==== Text extract

It's not hard to get started. Pick up Make: Electronics to learn the basics by example. Each chapter walks you through a project that teaches some important concepts. http://www.amazon.com/Make-Electronics-Discovery-Charles-Pla...

And to get started with Arduino, you can simply buy a starter kit: http://www.amazon.com/Arduino-Starter-Official-170-page-Proj...

I actually think it's easier for most people to get started with electronics than with code. This is coming from someone with 13 years coding experience and who has only been working on hobby electronics for the past 2 years.

Electronics projects don't have the same amount of boilerplate you see with writing code today. Development tools, frameworks, dependency management, the commandline, polyglot projects etc hinder a lot of beginners at the start. I would say you need to read 900 pages before you can fully understand everything that goes into developing a trivial CRUD website. With electronics, you just plug in and start learning. Learn the functions of a lot of different components and then come up with something that uses them together. Ohm's law is most of what you /need/ to know to design a basic circuit. You can derive what you need with the help of V=IR e.g. voltage dividers, components in series, parallel. And you need to learn how to read schematics and datasheets.

The theory behind everything you do is deep if you want to venture into electromagnetism, which is IMO deeper than what you would expect from college level CS. But it's not necessary to have a deep understanding of it in practice. Though you could say the same about a lot of software engineering and its relation to CS. :)

minthd
I think it's easy to start in (some) software, if you pick the right tools. For example, micrososft lightswitch is great for beginners who want to build a CRUD website.The only problem - it's expensive.

Simlarly, nutonian/big-ml is great for machine learning, and gamemaker or ms-spark are great for games, and for websites there are many tools ,be it CMS's or others that help.

But i agree , general website design is far too complex.

codesushi42
BTW if you are interested in learning some of the theory, check out Practical Electronics for Inventors:

http://www.amazon.com/Practical-Electronics-Inventors-Paul-S...

A good book:

http://www.amazon.com/Make-Electronics-Discovery-Charles-Pla...

maho
I highly recommend this book. The first practical lesson, as I recall, has you short-circuit a battery and destroy an LED. It's great to learn the limits of typical components this way, and it takes away the fear of breaking stuff. It's written simple enough to be followed by a child, but I had a blast going through it as a physics grad student who knew electrodynamics and very little electronics.

The first two editions had quite a few errata, but there is an online page for them:

http://www.oreilly.com/catalog/errata.csp?isbn=9780596153748...

dguaraglia
I've been following this course (to refresh my informal knowledge of electronics, which I haven't touched since I discovered it was way cheaper to write broken code than build a broken circuit back in my teens) and it's pretty good. I like how they mix the theory with practical experiments showing it in practice.

========

## [What this task involves]
Revise the part of the electronics discussion starting at "Electronics projects don't" and ending at "schematics and datasheets.", putting "setup overhead" in place of "boilerplate". You won't need the material after this text.

==== Given data

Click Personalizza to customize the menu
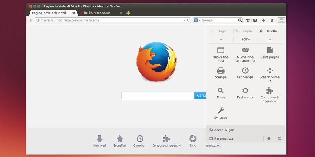 pos(224,138)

========

## [The solution]
Electronics projects don't have the same amount of setup overhead you see with writing code today. Development tools, frameworks, dependency management, the commandline, polyglot projects etc hinder a lot of beginners at the start. I would say you need to read 900 pages before you can fully understand everything that goes into developing a trivial CRUD website. With electronics, you just plug in and start learning. Learn the functions of a lot of different components and then come up with something that uses them together. Ohm's law is most of what you /need/ to know to design a basic circuit. You can derive what you need with the help of V=IR e.g. voltage dividers, components in series, parallel. And you need to learn how to read schematics and datasheets.